Interface element records:
##############################

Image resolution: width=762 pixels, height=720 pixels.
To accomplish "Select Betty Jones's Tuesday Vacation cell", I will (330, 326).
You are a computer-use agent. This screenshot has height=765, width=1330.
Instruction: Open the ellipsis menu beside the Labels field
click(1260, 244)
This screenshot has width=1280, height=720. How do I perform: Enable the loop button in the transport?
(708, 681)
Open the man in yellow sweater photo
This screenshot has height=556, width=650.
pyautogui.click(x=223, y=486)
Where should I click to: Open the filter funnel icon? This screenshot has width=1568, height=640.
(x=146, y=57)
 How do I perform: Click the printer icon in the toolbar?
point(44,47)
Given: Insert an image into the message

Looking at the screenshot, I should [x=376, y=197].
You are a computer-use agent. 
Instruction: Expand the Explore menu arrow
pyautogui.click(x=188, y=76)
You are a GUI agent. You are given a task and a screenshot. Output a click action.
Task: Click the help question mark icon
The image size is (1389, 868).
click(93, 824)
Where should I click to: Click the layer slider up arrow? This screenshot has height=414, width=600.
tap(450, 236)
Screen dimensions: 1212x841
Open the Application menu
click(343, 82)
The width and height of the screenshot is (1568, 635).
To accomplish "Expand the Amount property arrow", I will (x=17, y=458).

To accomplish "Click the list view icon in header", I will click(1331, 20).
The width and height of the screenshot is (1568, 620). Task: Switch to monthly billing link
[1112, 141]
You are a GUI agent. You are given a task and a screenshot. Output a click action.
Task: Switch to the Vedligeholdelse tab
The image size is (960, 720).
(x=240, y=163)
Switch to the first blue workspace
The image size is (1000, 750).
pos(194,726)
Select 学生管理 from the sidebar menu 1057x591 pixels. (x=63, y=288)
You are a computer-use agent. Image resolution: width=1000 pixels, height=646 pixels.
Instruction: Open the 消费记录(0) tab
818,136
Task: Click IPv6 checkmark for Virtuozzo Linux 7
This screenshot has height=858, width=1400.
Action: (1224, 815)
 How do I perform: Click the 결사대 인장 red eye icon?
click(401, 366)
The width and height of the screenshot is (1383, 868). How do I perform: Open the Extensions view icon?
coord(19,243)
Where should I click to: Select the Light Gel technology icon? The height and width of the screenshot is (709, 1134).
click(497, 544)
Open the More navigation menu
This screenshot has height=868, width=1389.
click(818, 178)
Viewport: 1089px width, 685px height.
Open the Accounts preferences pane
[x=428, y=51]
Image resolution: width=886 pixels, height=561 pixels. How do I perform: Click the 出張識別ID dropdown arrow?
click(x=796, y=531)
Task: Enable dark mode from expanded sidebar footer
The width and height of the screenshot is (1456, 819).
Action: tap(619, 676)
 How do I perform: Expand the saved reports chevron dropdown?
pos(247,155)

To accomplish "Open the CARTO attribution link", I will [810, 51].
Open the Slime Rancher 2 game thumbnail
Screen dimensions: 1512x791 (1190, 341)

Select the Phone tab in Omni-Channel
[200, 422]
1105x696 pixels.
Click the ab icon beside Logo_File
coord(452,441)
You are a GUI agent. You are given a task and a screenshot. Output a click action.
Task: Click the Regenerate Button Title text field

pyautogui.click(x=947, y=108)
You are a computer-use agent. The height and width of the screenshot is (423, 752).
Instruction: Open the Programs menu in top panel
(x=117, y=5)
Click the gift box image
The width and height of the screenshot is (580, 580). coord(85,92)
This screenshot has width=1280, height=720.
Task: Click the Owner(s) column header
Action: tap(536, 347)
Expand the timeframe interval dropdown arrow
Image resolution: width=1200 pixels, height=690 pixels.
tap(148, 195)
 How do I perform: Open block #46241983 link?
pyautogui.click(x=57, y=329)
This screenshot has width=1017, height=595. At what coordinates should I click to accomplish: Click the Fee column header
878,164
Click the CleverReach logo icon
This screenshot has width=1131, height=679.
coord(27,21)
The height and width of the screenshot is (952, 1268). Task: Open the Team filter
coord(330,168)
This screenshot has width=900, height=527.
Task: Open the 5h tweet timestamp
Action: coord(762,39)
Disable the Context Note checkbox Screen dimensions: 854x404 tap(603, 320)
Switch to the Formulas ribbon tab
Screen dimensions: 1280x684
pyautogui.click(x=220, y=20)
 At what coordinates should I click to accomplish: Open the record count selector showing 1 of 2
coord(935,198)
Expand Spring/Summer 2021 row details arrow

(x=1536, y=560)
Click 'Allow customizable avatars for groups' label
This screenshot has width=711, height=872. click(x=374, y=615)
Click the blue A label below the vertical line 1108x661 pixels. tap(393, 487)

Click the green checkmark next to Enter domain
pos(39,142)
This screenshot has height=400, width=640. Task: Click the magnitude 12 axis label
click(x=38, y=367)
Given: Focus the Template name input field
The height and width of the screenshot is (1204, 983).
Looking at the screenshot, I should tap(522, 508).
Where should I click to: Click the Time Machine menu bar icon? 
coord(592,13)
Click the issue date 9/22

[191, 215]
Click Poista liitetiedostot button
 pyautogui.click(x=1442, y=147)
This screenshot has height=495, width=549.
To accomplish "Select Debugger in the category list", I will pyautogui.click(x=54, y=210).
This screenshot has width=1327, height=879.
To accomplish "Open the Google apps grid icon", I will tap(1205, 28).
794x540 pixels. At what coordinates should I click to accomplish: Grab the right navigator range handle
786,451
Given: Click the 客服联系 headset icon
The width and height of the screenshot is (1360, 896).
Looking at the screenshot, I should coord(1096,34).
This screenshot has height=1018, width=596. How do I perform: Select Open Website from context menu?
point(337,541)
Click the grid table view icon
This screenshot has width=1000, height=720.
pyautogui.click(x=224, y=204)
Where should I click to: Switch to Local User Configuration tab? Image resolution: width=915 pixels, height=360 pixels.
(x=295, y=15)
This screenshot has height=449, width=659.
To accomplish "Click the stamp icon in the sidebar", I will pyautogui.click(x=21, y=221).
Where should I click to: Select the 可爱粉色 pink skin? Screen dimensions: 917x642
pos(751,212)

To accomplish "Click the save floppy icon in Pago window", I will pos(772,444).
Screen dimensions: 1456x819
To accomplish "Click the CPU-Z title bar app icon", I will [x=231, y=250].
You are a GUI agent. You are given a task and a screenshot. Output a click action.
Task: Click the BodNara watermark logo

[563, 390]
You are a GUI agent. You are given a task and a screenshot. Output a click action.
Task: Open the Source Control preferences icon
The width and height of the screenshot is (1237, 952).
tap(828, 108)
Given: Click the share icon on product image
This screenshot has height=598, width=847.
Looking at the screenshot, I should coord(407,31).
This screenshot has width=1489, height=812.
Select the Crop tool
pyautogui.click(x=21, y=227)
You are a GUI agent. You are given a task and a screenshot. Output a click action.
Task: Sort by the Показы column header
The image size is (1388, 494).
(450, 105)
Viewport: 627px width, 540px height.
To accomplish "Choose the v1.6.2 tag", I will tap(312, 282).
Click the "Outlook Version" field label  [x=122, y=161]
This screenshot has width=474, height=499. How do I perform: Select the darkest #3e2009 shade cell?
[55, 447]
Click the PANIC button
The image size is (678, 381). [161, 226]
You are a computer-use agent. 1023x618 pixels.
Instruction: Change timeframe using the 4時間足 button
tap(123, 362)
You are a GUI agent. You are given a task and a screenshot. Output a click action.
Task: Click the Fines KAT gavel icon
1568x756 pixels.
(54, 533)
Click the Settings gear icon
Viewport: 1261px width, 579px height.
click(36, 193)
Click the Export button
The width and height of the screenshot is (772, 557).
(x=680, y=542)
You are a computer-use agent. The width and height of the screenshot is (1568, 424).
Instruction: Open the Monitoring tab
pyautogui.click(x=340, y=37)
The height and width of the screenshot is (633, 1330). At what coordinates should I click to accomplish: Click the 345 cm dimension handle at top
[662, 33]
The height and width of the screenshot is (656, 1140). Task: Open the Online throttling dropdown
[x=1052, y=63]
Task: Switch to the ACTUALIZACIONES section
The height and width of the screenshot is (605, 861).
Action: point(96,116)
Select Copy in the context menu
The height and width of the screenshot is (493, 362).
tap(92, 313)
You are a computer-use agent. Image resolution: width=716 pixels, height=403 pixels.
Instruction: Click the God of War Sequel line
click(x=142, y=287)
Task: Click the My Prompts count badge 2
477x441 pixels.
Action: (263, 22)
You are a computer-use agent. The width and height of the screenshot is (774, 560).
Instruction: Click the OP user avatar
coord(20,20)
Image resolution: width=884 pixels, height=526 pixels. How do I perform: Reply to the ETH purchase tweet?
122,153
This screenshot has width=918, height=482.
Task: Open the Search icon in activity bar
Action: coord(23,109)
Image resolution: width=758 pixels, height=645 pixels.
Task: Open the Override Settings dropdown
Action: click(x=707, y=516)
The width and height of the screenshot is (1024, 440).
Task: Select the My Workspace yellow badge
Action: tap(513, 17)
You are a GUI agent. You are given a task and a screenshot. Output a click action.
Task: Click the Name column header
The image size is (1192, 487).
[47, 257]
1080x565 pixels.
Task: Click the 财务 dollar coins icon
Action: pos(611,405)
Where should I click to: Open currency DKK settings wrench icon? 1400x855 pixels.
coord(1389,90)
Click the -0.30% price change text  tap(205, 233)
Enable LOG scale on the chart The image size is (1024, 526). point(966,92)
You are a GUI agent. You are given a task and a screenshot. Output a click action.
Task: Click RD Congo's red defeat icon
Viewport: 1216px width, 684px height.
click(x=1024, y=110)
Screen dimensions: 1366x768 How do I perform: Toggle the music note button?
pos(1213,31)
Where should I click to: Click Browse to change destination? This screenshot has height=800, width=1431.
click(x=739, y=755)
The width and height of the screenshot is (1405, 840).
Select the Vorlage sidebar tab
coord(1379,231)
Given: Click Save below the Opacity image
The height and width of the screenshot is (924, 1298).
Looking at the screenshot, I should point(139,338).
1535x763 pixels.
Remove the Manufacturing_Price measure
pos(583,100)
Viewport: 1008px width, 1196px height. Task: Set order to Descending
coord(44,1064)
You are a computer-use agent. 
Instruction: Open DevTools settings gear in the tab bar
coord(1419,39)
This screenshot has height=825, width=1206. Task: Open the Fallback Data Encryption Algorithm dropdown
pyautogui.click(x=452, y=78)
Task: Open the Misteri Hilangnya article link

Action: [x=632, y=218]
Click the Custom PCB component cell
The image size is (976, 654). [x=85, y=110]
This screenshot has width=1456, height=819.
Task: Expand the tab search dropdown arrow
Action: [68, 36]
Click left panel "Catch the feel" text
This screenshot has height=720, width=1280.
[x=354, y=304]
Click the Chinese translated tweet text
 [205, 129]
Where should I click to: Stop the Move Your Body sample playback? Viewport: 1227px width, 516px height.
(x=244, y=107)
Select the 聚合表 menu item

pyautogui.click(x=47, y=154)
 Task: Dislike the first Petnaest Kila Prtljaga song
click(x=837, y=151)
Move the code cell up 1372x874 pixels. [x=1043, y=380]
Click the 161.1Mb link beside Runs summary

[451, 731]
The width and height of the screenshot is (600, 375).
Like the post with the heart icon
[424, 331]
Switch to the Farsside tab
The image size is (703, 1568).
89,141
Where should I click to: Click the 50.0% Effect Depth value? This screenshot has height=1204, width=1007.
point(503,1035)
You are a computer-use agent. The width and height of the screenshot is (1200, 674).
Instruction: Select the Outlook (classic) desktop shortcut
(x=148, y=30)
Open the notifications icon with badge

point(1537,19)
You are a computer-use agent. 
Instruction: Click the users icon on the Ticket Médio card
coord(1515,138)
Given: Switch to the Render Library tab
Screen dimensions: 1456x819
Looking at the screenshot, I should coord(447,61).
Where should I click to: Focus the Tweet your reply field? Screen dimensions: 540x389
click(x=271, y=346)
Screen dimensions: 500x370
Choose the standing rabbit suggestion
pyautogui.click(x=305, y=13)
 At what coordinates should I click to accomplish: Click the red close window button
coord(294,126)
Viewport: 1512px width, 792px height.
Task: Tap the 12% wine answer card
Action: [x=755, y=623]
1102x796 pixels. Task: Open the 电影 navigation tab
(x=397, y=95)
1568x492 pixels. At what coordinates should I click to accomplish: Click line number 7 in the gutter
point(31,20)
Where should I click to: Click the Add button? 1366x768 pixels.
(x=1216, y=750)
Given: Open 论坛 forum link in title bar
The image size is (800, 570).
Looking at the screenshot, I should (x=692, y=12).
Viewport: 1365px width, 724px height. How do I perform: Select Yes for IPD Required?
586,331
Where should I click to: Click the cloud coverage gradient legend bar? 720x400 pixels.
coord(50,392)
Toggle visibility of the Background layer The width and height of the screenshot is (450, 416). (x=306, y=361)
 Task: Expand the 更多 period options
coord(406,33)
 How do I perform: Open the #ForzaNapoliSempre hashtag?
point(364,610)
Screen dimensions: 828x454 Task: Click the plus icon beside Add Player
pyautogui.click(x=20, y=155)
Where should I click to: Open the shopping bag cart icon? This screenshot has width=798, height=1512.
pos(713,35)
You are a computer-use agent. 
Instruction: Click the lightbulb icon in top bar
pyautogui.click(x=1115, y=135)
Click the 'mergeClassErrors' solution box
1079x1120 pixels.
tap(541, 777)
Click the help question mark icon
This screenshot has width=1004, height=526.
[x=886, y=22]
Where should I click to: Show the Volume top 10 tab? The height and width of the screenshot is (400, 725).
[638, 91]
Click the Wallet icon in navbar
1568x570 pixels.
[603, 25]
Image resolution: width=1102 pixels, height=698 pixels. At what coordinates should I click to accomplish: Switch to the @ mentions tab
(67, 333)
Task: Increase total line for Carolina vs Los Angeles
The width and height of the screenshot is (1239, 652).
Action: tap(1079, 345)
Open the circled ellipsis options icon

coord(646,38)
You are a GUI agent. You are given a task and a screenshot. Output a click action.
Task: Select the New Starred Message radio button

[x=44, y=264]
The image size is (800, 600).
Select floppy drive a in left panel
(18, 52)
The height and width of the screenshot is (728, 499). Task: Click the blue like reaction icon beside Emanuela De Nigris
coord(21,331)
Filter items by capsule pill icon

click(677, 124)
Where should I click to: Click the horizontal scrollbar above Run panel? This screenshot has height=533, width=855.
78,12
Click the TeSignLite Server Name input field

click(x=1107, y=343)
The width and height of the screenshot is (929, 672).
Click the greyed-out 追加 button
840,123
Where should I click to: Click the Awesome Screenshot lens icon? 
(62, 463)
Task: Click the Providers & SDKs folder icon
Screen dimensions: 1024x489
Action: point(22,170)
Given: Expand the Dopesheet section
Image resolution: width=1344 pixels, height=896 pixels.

##############################

• [Written request]: Rewrite the records from the line containing "The image size is (800, 600)." through the line containing "click(677, 124)", swapping "icon" for "symbol" and leaving everything else unchanged. Give only those lines.

• [Reply]:
The image size is (800, 600).
Select floppy drive a in left panel
(18, 52)
The height and width of the screenshot is (728, 499). Task: Click the blue like reaction symbol beside Emanuela De Nigris
coord(21,331)
Filter items by capsule pill symbol

click(677, 124)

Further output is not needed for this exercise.